The Workshop organised by Aurat Foundation provided a great opportunity to exchange experiences and best practices. It was attended by delegates from Nepal, India, Bangladesh, Sri Lanka and by my Girton (University of Cambridge) friend, Margaret Owen. Representatives of Aurat Foundation, women’s rights, civil society and some professional organisations in Pakistan were present in full force. Particularly heart warming was the presence of elected women members from all the four provincial assemblies who sat through and contributed to all the sessions. To their support we owe a great deal in our struggle to get pro-women laws enacted in Pakistan.
Many of the international delegates were experienced in the field of widows’ empowerment with many achievements to their credit but we were all moved by the poignant description of the condition of Tamil widows in Sri Lanka by Shanti Sachithanandam. As expected, the discussion tended to move towards the rights of women in general and had to be steered towards the specific problems of widows and the need to give them a face and voice in the formulation of public policy.
UNSC Resolution 1325 of 2000 recognises the important role of women in the prevention and resolution of conflicts and in peace negotiations and peacekeeping.
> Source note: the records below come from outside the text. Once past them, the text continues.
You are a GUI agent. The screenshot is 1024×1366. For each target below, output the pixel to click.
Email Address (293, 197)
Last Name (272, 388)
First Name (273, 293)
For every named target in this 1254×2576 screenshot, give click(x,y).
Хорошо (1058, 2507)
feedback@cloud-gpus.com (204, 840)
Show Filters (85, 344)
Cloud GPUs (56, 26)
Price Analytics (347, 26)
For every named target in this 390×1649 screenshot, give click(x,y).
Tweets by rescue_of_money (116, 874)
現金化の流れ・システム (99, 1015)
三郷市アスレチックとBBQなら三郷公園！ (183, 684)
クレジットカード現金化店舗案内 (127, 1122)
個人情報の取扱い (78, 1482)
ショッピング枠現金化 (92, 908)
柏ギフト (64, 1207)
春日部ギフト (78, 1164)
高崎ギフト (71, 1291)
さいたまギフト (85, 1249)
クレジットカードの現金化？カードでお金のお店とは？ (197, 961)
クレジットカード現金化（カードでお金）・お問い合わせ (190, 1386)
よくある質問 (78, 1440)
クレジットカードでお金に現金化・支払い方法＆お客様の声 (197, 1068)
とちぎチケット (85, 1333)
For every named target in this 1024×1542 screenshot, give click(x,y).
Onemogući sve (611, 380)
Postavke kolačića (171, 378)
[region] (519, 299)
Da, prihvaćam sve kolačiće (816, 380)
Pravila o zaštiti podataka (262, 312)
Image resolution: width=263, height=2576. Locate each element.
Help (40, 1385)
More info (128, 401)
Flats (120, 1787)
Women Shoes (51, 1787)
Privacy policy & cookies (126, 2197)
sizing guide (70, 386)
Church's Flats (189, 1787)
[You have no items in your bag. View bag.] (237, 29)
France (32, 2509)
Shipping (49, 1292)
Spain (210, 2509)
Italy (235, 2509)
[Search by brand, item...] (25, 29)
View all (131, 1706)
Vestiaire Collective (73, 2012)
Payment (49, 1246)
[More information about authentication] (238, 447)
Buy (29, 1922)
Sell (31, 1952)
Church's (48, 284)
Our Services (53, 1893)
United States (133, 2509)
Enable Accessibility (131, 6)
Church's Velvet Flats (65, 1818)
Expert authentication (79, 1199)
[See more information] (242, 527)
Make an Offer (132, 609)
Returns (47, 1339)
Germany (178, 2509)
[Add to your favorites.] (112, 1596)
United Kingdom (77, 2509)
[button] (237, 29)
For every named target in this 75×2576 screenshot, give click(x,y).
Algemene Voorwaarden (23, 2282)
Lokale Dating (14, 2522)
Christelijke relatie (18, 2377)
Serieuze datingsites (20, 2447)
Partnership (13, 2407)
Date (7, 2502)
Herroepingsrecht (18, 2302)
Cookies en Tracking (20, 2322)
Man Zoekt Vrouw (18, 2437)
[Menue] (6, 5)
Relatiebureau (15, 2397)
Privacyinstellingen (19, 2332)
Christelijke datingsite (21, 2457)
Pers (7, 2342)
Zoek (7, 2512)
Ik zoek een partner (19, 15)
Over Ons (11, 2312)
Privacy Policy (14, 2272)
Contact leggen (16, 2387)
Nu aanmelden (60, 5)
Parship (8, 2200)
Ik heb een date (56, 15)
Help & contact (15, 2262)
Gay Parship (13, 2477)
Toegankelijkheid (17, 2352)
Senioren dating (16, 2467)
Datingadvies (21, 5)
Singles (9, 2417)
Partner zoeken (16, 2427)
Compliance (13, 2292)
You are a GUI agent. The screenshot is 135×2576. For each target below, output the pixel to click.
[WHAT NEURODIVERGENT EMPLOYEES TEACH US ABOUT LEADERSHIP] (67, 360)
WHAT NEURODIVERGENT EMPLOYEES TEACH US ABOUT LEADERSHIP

The follow-up UNSC Resolution 1820 of 2008 aims at creating awareness and countering sexual violence during war and post conflict situations. One session was devoted to achievements and barriers in incorporating widows’ issues in these instruments and other human rights treaties and tools.
At the conclusion of the Workshop, the house adopted the Islamabad Declaration on Mainstreaming the Rights of Widows as the way forward. This Declaration calls upon the UN system, SAARC and each government to take note of the Charter of Widows’ Rights of 2006 and legislate, formulate policies and take action in accordance with it and against all practices which deny widows the right to live with dignity..
The extent of discrimination in widowhood is very much a question of the level of poverty in each country. It is rare for affluent women across the world to suffer as widows in the same way as poor women do. Therefore, lifting women generally out of poverty and enabling them to acquire independent incomes and livelihoods is essential. It is also imperative to formulate laws and policies which protect them against all forms of prejudice and discrimination.
The Pakistan Sanwed Chapter was launched at the conclusion of the Workshop. The full proceedings of the Workshop can be accessed here or by clicking the top left photo in this post. I am not in the top left photo. (Rather, seated left to right are Ms. Anis Haroon, Her Excellency Cecilie Landsverk, Dr Mohini Giri, Ms. Margaret Owen, Ms Hina Jilani, Syeda Fiza Batool Gilani.)
Dr. Masuma Hasan is the Chairperson of The Pakistan Institute of International Affairs. She is also the President of Aurat Foundation, Pakistan.